Inoculative augmentation strategies for Z. radicans include the development of auto-dissemination where DBM behaviour is manipulated using pheromones to encourage transmission and the establishment of population regulating epizootics in DBM populations before they reach damaging levels (Pell et al. 1993, Furlong et al. 1995, Vickers et al. 2001). This approach exploits the ability of Z. radicans to transmit in DBM larval populations even at low host densities (Furlong & Pell 2001).

Underpinning ecological studies on the fungus are essential to identify appropriate strategies (inoculation, inundation and/or conservation) for the effective exploitation of the selected approaches. More imaginative control opportunities are only possible when the positive and negative attributes of the organism are considered and addressed. The potential of fungi as insect control agents is affected by the many biotic and abiotic constraints on the ability of fungi to infect their target hosts (Lacey & Goettel 1995), but all these constraints could ultimately be overcome if the right propagule, formulated in an optimum fashion is introduced into the population at the right time and in the right manner. One challenge to the development of Z. radicans as a microbial control agent is to identify and produce alternative propagules for release.

Future research on Z. radicans in New Zealand

Zoophthora radicans produces two spore types: conidia for dispersal and resting spores (azygospores) for persistence. In addition, conidia may either produce secondary conidia, or capilliconidia (Pell et al. 1993). Conidia, which are the dominant infective propagule in nature, are fragile, short lived and subject to environmental desiccation (Furlong & Pell 1997, Uziel & Shtienberg 1993). The potential of conidia as the basis of a commercial product is therefore limited by their rapid environmental desiccation. In contrast, resting spores, which are the long term survival structure of the fungus, are thick-walled and robust, long-lived, environmentally stable, and have a period of dormancy. Resting spores, therefore have potential as an alternative commercial inoculum for use in augmentation (inoculative and mycoinsecticide) and conservation approaches.

Individual isolates of Z. radicans differ in their ability to form resting spores in infected cadavers; some form resting spores in few or no cadavers, whereas others form resting spores in many, under similar conditions (Glare 1988, Pell et al. 1993, Yeo et al. 2001).

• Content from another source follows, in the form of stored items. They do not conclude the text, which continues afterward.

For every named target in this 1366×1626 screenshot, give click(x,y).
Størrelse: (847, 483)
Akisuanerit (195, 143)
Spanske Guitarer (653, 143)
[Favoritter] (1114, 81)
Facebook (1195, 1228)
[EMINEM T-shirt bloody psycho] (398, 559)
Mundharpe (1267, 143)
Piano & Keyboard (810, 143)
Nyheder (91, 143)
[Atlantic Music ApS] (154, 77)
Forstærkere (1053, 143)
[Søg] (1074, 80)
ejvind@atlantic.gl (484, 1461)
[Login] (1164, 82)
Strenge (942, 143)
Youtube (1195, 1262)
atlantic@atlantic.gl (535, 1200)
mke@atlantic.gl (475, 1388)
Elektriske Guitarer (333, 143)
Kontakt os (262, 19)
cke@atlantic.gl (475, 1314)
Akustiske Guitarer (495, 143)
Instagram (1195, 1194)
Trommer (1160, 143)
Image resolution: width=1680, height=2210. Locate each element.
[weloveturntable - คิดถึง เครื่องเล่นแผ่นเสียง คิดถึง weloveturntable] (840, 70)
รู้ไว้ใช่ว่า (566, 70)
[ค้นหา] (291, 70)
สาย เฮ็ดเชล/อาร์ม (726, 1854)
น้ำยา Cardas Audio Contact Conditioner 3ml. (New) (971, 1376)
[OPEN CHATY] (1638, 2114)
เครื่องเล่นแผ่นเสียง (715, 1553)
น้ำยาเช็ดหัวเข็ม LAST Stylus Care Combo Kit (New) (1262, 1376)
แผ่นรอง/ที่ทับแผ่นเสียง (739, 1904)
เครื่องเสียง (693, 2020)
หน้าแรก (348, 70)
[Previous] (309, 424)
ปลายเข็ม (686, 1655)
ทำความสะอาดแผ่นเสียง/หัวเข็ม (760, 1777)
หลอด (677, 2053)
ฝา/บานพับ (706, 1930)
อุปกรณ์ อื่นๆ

Resting spore production rates increase at low temperature and high humidity, high inoculum density, differing host age or physiological condition and when hosts are infected with more than one isolate (Perry et al. 1982, Glare et al. 1989), but the conditions for resting spore production are not fully understood. Perry & Fleming (1989), found resting spores of Z. radicans (= Erynia radicans) germinated after storage for >2 months at 4°C or by natural overwintering.

Research is, therefore, ongoing to determine the mechanisms of production and germination of resting spores by Z. radicans in DBM to facilitate the use of resting spores as an alternative commercial inoculum for use in microbial control of DBM.

Acknowledgements

In New Zealand, project funding and support was received from HortResearch and AgResearch. FJLS would like to thank HortResearch for funding conference registration and attendance. JKP and HY were supported by an Alma Baker Fellowship. JKP also receives funding from the Department of Environment, Food and Rural Affairs, UK. IACR-Rothamsted receives grant aided support from the Biotechnology and Biological Sciences Research Council of the UK.